BIG WIN! Male Student Gets Trial on Fairness of Johnson & Wales Sex Assault Hearing

This year has featured a number of important breach of contract victories for accused students in New England. An accused student from Boston College prevailed in the first post-Dear Colleague letter jury trial, in September. In a detailed ruling, Judge Alfred Covello denied summary judgment to Yale in the Jack Montague case, prompting the university to settle. And a settlement also occurred in the Quinnipiac College case after Judge Janet Arterton denied summary judgment to the school (on Title IX grounds as well). Another denial of summary judgment occurred in the Bard lawsuit.

The latest university to experience a denial of its breach of contract summary judgment motion was Johnson & Wales University, in Providence; Judge Mary McElroy issued a ruling late Tuesday afternoon on the motion. The facts of the case: A male and female student had a brief, casual sexual relationship. Many months later, the female student’s new boyfriend told the JWU police that her final two encounters with her ex-boyfriend were nonconsensual. The female student elected not to file Title IX charges—only to change her mind a few months later.

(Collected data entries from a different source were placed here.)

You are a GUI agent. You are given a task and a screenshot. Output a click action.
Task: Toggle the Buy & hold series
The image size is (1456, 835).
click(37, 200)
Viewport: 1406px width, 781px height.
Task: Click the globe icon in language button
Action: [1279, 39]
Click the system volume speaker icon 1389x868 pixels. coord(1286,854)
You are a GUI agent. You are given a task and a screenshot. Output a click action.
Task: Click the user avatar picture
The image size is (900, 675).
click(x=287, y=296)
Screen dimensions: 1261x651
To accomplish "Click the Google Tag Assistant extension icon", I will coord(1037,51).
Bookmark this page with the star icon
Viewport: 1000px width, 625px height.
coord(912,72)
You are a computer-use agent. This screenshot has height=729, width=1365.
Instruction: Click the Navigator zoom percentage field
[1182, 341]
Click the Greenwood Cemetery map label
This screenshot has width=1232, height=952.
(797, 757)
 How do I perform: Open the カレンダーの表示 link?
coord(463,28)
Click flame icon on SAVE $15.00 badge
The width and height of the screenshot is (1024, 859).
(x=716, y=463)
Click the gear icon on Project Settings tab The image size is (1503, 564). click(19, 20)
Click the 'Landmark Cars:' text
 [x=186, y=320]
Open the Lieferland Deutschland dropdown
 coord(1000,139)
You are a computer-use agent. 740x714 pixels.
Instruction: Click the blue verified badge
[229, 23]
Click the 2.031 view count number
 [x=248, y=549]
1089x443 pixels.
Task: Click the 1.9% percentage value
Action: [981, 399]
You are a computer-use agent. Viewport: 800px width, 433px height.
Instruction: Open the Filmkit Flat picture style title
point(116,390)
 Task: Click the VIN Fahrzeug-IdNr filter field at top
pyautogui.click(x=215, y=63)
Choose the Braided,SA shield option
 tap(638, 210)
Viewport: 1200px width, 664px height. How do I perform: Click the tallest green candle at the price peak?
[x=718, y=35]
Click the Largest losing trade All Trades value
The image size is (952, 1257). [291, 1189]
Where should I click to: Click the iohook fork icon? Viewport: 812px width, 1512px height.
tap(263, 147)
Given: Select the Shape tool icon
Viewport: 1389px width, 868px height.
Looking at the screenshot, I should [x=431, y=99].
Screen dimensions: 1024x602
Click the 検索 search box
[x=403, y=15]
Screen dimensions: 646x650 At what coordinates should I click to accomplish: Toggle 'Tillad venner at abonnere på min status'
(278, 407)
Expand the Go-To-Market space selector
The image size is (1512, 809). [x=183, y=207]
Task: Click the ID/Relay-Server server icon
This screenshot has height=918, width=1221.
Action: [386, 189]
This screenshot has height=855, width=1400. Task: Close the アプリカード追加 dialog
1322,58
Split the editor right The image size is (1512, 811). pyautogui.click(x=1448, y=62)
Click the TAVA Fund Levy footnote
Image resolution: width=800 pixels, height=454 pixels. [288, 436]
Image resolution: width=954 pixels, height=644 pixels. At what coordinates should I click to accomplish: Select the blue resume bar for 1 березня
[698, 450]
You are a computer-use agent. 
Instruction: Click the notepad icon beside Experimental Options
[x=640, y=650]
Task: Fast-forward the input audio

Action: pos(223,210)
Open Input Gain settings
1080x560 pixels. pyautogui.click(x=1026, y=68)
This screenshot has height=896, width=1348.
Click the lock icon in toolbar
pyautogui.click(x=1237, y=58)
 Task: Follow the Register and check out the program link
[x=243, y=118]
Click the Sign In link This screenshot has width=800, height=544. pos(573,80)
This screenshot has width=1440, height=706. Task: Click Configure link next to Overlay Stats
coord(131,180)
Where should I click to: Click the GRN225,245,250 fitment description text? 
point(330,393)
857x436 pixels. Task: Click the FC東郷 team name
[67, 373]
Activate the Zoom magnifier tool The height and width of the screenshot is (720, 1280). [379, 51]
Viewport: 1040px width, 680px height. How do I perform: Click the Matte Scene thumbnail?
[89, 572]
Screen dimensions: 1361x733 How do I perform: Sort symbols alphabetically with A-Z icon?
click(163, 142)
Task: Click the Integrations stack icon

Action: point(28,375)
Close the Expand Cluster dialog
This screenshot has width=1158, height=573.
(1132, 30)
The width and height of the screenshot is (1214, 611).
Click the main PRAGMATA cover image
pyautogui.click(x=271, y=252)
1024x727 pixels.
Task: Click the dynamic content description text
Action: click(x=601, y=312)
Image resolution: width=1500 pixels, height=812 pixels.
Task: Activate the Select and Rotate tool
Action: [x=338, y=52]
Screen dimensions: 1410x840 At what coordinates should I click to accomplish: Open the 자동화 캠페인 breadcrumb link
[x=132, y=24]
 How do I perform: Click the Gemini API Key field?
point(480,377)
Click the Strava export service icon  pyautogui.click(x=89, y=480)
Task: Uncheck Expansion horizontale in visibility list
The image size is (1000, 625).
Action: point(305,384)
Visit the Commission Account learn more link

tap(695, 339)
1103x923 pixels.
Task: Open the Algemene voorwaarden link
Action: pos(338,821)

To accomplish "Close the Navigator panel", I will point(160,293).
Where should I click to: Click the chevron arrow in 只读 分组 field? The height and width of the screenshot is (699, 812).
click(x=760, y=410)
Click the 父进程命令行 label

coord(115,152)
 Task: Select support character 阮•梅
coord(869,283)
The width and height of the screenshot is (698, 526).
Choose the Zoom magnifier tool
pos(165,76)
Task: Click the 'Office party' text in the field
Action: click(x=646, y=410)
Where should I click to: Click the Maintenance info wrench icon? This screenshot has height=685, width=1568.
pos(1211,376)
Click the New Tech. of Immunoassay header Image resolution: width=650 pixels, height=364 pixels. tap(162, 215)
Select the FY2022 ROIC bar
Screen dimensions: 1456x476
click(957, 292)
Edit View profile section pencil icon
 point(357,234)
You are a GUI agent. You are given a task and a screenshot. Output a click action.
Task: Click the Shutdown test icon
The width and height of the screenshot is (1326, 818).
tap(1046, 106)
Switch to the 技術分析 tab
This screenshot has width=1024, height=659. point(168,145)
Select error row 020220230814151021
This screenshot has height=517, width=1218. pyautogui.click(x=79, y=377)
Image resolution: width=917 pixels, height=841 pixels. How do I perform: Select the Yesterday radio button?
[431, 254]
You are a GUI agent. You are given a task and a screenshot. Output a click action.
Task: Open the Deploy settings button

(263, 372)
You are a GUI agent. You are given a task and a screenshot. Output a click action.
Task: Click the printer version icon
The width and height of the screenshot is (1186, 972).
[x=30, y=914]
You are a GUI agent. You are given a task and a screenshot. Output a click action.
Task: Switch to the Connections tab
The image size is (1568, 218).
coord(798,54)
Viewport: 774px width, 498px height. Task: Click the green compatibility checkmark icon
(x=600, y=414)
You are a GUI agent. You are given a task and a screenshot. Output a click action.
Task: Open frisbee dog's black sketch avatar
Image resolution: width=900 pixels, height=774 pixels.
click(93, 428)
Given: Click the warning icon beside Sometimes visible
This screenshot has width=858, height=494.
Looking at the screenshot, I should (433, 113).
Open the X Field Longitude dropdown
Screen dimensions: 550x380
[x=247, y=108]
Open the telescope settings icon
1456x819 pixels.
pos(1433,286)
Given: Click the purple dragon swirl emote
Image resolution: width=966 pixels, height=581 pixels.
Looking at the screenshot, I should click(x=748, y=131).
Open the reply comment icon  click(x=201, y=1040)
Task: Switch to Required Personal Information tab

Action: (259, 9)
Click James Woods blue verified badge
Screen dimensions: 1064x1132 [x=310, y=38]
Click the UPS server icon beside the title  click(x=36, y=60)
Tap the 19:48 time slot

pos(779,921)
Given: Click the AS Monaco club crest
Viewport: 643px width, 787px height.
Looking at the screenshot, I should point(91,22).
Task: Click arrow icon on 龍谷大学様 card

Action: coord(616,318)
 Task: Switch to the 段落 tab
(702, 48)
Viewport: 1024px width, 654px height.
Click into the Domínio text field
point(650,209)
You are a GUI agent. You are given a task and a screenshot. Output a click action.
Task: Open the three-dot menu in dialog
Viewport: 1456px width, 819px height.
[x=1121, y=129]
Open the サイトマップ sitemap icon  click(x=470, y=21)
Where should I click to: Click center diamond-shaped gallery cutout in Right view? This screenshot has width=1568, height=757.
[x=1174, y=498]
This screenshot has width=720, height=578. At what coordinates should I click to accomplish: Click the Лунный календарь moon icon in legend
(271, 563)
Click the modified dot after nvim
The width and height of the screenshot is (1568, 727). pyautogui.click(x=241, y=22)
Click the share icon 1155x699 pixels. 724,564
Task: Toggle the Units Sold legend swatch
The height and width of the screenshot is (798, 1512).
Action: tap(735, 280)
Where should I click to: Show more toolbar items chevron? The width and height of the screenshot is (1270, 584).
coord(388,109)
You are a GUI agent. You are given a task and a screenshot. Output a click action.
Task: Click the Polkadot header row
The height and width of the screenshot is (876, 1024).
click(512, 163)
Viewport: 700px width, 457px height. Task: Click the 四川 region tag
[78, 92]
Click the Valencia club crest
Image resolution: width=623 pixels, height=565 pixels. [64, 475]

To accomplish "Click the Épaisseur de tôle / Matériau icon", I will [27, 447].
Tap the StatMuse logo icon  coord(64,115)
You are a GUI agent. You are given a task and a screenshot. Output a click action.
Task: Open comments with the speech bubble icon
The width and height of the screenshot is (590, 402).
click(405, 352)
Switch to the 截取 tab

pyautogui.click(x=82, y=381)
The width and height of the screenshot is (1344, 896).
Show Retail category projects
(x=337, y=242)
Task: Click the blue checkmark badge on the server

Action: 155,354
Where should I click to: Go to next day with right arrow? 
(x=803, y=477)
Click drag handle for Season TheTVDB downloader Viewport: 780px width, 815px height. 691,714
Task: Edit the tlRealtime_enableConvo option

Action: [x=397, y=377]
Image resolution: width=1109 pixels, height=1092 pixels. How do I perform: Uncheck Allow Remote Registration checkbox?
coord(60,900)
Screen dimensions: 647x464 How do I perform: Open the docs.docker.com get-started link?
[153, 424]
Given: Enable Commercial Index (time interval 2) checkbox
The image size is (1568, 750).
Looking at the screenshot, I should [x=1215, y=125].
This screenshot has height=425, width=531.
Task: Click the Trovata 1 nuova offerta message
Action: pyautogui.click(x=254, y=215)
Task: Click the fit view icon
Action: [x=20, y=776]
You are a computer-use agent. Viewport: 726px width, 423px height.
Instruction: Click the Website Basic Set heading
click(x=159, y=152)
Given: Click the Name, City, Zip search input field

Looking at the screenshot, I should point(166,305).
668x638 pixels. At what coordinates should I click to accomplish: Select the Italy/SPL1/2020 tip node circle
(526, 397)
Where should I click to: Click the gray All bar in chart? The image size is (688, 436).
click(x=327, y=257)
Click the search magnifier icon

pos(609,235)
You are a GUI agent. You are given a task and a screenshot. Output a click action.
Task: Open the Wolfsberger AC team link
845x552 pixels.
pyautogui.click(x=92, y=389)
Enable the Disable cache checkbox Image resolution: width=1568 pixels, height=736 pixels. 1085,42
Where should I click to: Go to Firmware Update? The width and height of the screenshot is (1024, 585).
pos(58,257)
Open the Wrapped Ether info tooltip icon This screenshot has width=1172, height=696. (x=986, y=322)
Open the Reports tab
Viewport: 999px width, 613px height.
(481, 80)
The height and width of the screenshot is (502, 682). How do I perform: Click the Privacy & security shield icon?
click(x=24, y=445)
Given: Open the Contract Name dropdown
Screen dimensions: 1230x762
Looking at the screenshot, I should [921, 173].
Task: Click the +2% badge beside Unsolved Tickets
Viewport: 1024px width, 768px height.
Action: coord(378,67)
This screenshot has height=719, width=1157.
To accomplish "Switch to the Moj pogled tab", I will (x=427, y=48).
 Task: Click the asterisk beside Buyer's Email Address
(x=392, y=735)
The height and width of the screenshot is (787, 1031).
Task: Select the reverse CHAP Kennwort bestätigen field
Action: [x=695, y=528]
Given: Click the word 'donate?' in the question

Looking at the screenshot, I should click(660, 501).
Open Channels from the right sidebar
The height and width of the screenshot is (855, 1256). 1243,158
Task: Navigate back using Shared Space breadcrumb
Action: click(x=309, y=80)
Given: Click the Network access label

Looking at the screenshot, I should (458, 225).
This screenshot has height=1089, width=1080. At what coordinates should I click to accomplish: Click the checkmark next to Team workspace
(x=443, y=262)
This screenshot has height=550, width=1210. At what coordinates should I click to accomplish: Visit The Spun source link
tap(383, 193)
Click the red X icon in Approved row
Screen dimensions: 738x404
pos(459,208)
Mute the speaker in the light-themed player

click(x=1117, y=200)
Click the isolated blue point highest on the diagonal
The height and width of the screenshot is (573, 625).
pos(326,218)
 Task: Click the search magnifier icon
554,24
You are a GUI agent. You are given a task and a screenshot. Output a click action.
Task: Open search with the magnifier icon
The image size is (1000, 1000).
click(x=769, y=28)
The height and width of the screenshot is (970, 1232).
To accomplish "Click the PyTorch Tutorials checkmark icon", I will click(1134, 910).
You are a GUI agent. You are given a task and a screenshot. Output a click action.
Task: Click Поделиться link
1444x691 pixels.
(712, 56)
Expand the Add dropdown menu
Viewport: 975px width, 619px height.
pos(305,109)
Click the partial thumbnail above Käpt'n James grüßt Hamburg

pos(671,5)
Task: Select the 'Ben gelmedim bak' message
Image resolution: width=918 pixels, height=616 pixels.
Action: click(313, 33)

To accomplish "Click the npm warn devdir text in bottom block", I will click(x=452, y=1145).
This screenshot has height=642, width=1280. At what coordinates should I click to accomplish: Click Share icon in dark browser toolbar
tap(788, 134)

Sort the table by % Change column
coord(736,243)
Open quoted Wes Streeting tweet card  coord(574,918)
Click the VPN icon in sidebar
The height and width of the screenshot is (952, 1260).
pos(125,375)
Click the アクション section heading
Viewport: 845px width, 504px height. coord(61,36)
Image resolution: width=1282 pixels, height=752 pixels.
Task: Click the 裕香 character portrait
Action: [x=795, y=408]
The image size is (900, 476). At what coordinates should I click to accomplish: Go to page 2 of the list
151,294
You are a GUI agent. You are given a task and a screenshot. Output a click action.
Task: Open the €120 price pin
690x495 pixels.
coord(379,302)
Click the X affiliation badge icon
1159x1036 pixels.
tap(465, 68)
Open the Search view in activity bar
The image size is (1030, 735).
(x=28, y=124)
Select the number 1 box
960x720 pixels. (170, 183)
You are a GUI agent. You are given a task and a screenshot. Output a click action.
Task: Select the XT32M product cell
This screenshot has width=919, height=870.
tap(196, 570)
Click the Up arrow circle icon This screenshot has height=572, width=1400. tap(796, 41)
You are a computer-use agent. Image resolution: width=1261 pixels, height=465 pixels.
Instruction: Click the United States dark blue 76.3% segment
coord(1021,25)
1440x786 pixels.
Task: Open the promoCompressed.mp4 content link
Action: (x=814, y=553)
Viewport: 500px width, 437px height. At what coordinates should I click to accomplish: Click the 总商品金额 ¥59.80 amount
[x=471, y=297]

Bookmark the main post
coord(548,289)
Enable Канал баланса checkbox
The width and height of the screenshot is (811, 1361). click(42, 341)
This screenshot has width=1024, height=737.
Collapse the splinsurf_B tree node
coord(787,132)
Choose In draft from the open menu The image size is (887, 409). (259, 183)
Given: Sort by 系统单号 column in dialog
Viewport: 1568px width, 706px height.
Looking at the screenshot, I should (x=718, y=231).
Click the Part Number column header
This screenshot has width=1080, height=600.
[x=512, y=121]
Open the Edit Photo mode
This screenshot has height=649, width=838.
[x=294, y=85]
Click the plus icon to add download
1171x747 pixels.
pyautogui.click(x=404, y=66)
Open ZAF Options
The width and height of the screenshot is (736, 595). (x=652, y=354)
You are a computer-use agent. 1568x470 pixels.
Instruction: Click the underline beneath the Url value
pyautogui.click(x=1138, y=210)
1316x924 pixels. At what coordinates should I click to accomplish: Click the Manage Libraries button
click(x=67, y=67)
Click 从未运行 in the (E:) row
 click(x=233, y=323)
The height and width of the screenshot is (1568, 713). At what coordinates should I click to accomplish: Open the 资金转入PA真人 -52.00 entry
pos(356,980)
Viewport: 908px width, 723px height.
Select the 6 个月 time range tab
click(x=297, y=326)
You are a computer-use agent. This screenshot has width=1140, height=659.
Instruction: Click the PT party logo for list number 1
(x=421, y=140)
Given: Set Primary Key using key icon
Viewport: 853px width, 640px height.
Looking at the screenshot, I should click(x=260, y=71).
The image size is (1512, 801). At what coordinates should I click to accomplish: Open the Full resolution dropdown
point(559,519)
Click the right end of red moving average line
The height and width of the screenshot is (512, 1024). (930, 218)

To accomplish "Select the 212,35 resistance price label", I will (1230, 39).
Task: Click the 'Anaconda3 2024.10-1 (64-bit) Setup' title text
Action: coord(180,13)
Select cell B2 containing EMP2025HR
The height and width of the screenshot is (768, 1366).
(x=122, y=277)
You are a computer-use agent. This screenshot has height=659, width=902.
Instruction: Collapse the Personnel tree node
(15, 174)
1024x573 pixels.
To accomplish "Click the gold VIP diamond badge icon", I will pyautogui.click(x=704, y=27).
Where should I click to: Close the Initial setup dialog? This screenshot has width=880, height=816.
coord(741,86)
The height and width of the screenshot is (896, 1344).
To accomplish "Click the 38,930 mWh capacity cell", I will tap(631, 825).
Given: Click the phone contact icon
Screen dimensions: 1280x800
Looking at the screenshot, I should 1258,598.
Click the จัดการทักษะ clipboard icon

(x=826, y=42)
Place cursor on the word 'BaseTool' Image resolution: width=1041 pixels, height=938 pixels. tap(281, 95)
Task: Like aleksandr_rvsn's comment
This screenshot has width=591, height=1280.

The case was assigned to U.S. District Judge John McConnell. McConnell seemed troubled by JWU’s refusal to turn over the training materials. More broadly, he noted that, given the facts of the case as alleged in the complaint, he could “find no reason at all as to why . . . the result was Mr. Doe’s expulsion. The hearing on JWU’s summary judgment motion was delayed to accommodate Doe’s lawyer, James Ehrhard, who had a trial in another case. Shortly thereafter, McConnell turned the case over to the newly-confirmed Nancy McElroy, originally an Obama nominee. In its briefs, JWU urged near-total deference by the court to university decision-making. Judge McElroy disagreed. She relied heavily on the First Circuit’s 2018 Boston College (BC I) decision, in which a panel with no overlap to the BC II panel articulated a much less deferential role for the federal judiciary in determining whether fairness case should proceed to trial. The BC II case, she argued, “presented a very different situation” than the JWU matter. “’Fair,’” McElroy correctly noted, “is not a term with a commonly accepted definition. It is conclusory: its precise meaning fluctuates with the context in which it is used.” Accordingly, the specifics of the case at hand mattered—and, indeed, procedures that might be fair in the context of a plagiarism allegation might not be in the context of a Title IX adjudication.

McElroy therefore offered a broad definition of fairness that relied on a common sense application of the concept. In this respect, her ruling joins a handful of cases—Brandeis, Amherst, George Washington, Notre Dame, Yale—where courts, encountering a complaint of a seemingly innocent student arbitrarily found guilty, have shown scant deference to the university finding and instead have stressed the need for a truly fair adjudication.